What you will do:
For this exercise, copy out each line of the material below that includes "icon".

Available data:
• • • •
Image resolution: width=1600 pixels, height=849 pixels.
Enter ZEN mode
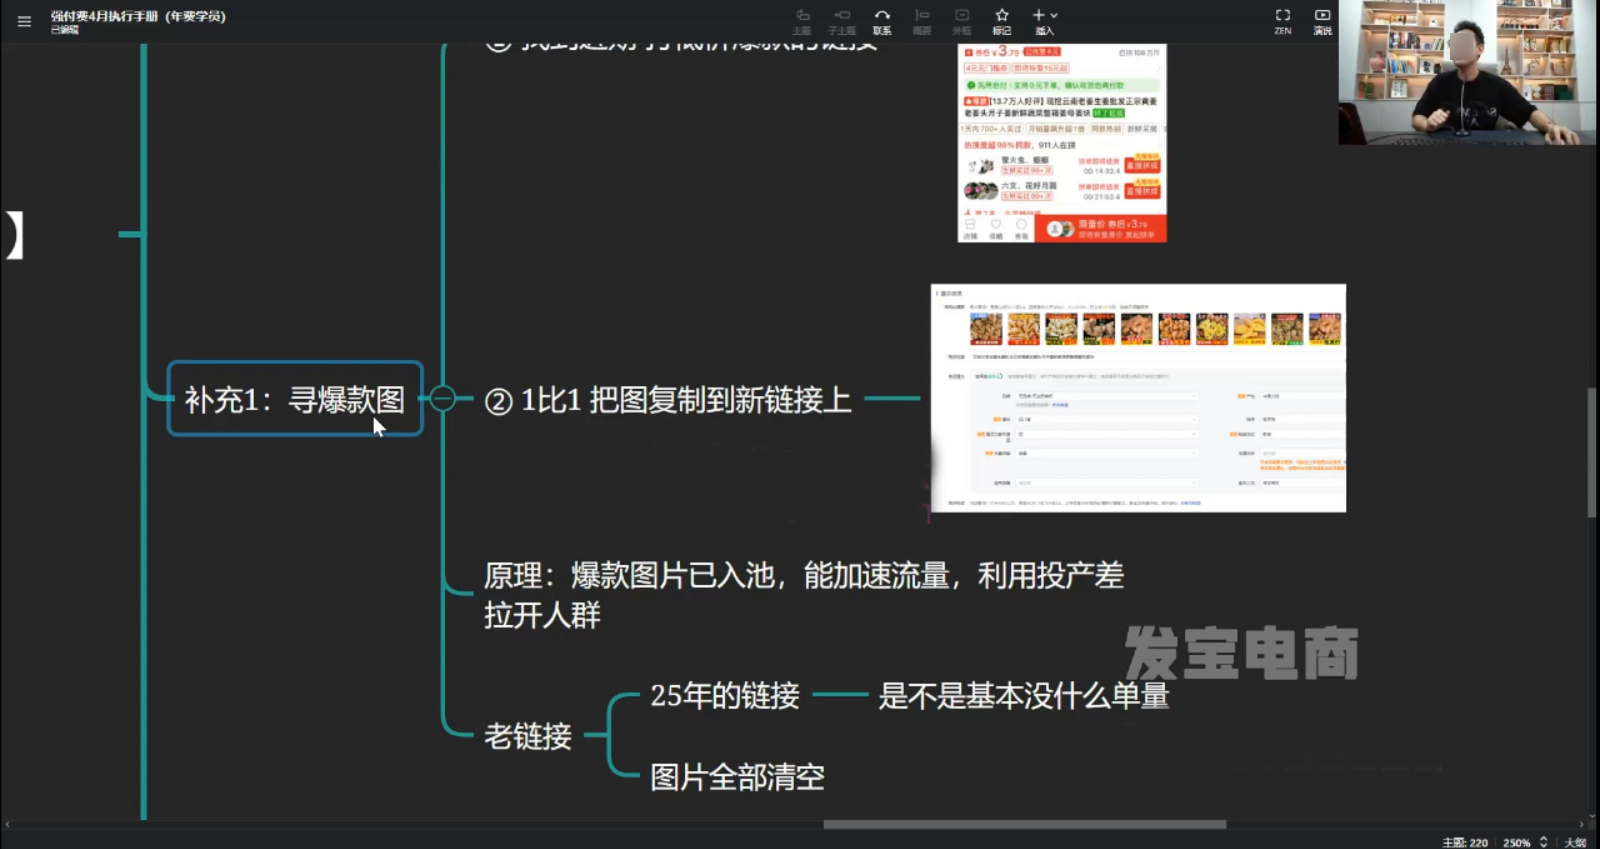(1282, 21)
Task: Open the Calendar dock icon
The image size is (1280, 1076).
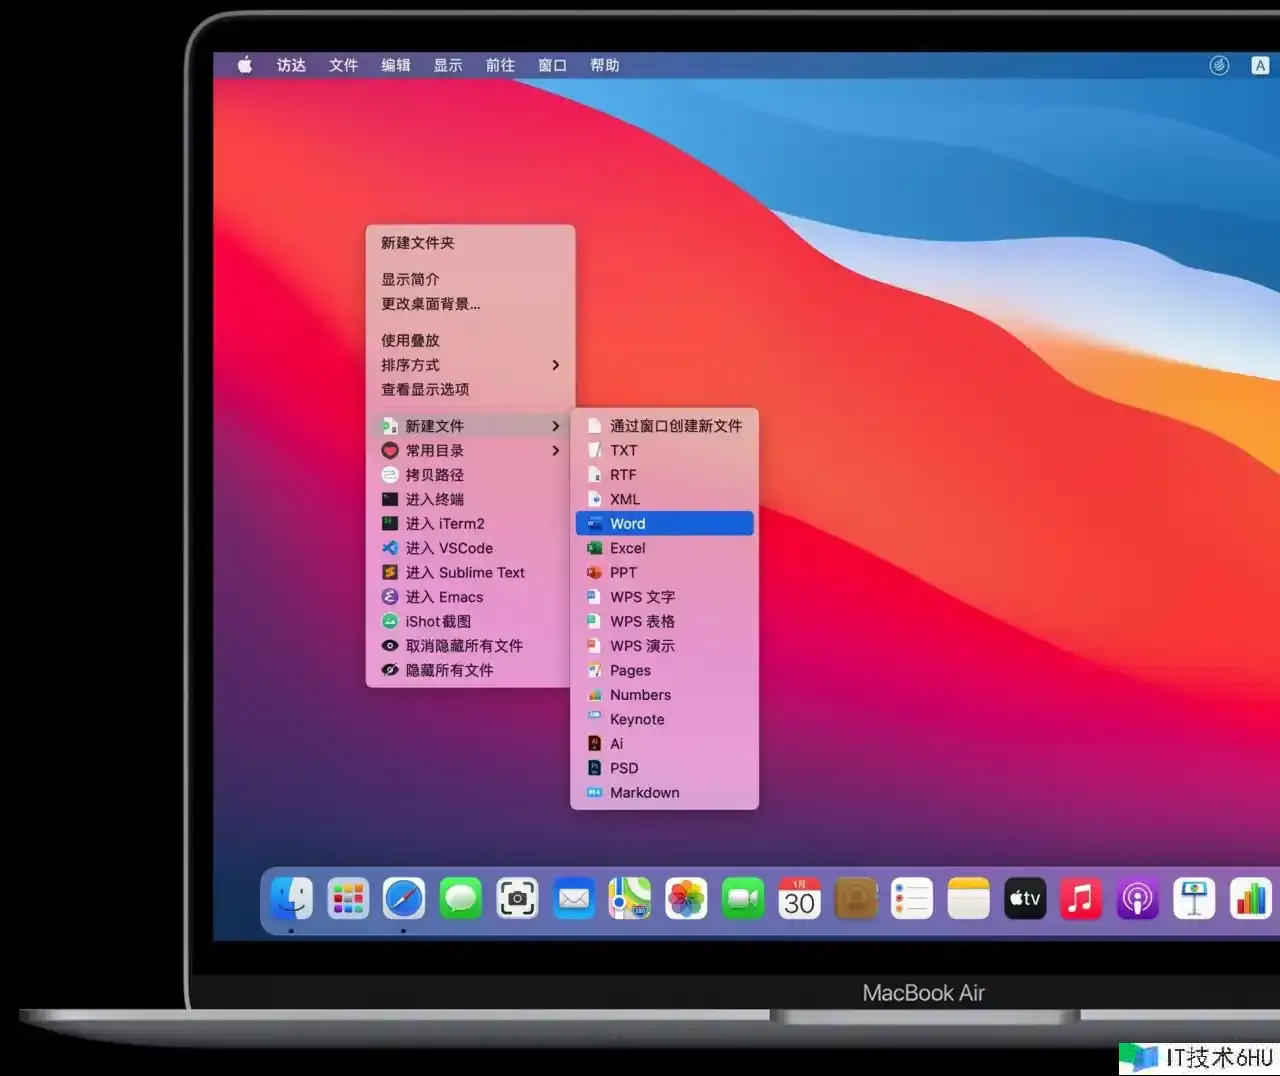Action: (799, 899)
• • • •
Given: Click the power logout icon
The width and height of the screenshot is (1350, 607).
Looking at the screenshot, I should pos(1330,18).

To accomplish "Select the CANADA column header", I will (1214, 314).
• • • •
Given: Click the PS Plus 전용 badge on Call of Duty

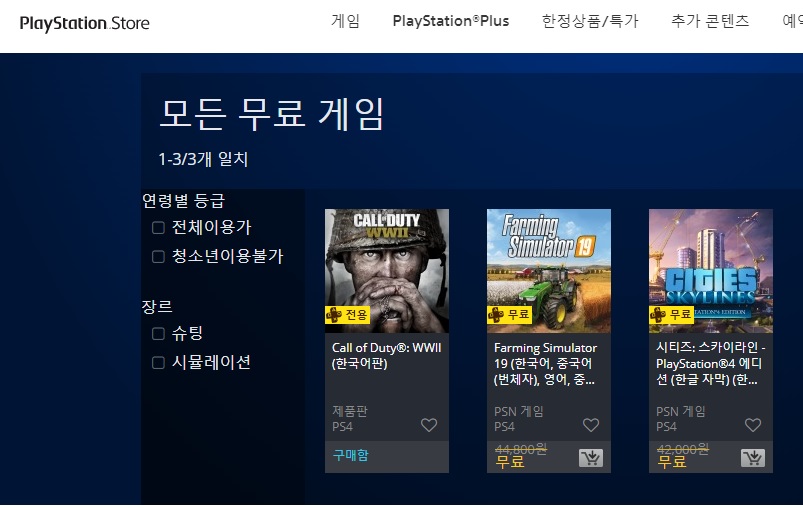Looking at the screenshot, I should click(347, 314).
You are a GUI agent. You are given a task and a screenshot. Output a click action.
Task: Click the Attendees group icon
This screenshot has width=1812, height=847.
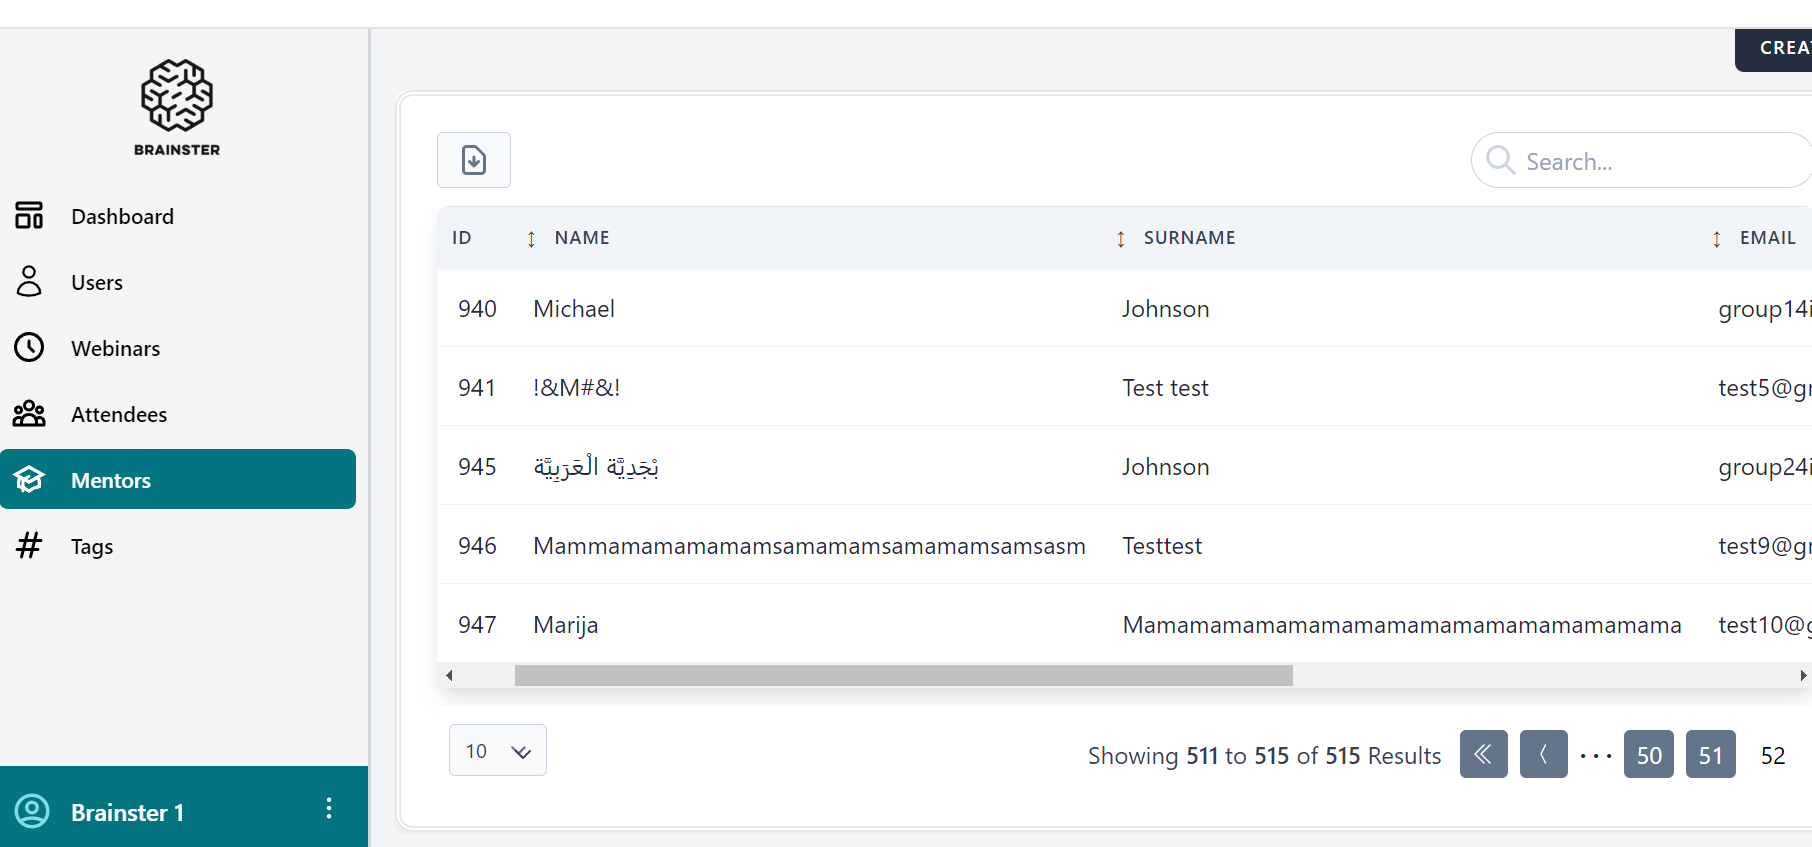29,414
• • • •
Solution to this exercise:
Task: Open the Calendar dock icon
Given: Click the power logout icon
Task: Click the Attendees group icon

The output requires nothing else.